Task directions. Repeat, word for word, the stretch of the Zookeeper summary below from "By | February" through "happen to zookeeper.".

Zookeeper Study Summary

By | February 26, 2016
Share the joy
  •  
  •  
  •  
  •  
  •  
  •  

In terms of CAP theorem, Zookeeper is a CP system. It emphasizes consistency in distributed system. It is a Leader – Follower based system. Zookeeper assumes that at least n/2+1 nodes are available. This guarantees brain-split won’t happen to zookeeper.

How to handle partial failure?
For example, there are 5 nodes. 2 of them are down. The rest of 3 keeps working. Because more than half is running. If another one is down, only 2 are working. When client connects to one of the 2 working nodes. Even though 2 of them are not down. But because 2 nodes know that less than 3 nodes are available among them, the 2 nodes will become unavailable to client. We should know that 3 out of 5 nodes are down is unacceptable to zookeeper.

How to write?

Material.
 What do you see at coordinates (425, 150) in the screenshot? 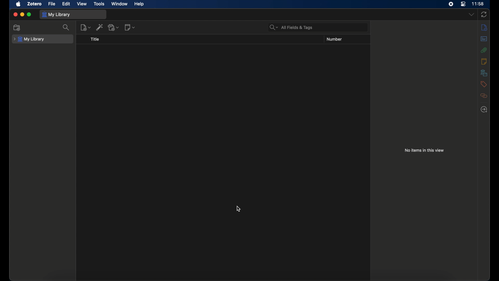
I see `no items in this view` at bounding box center [425, 150].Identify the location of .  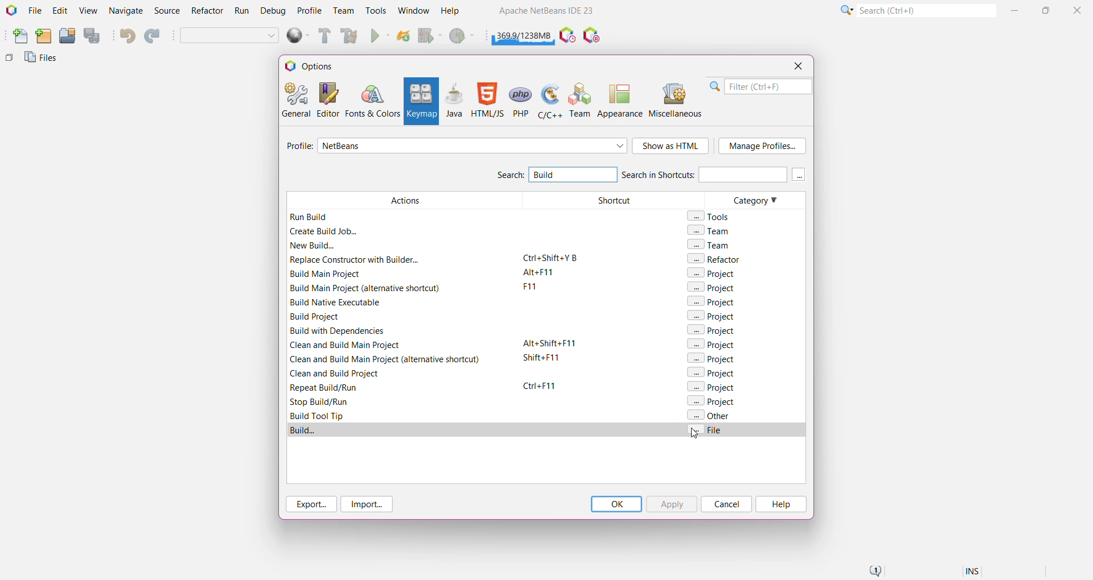
(9, 60).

Exercise answer.
By | February 26, 2016
Share the joy
  •  
  •  
  •  
  •  
  •  
  •  

In terms of CAP theorem, Zookeeper is a CP system. It emphasizes consistency in distributed system. It is a Leader – Follower based system. Zookeeper assumes that at least n/2+1 nodes are available. This guarantees brain-split won’t happen to zookeeper.